A limitation is that these data were from a purposive sample of villages in relatively remote rural areas. Therefore, the findings pertain to the population of households of the 128 sampled villages at time of the interview, strictly speaking. Despite this, our findings are similar to those found in previous studies, both from purposely and randomly selected villages [1, 6, 1216, 19, 2426].


On the basis of the findings of this research, we suggest that specific efforts are needed to target women and children of lower socio-economic status (especially, those within the lower wealth quintiles), with basic maternal and child health care services. Both formal education and relative wealth were positively associated with the utilization of maternal and child health services. Consequently, both the economic and educational improvement of the poor mothers would have a reinforcing effect on improved service utilization, so they both need to be strengthened.

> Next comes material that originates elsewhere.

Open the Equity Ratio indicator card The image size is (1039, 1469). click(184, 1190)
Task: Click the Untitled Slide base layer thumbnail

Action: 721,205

In recommending the above, we recognize that the marginal cost of providing health services to the poor in rural areas is more than the average cost in any population. This is due to the inability of the poor to pay user fees and the high cost of reaching them with effective services [6, 37]. This study showed that microcredit participation was positively associated with the use of trained providers of ANC. Poor mothers are likely to contribute to household resources through their microcredit participation, and thus increase the household's ability to pay for health services. Nevertheless, there are other barriers such as lack of access to, and information regarding, quality health services, that may inhibit their use of the services. Since an increasing number of poor women are taking microcredit loans and their participation could enhance their decision-making power with regard to health services utilization, strengthening of microcredit programs may also indirectly promote utilization of health services [8, 40, 41]. In addition, microcredit-linked health insurance programs can promote affordable health care and enhance access to quality care [42]. These pro-poor measures are likely to reduce inequality and inequity in access to, and utilization of, both preventive and curative health services. All these will enable Bangladesh to overcome barriers to the attainment of Millennium Development Goals by the year 2015 [43].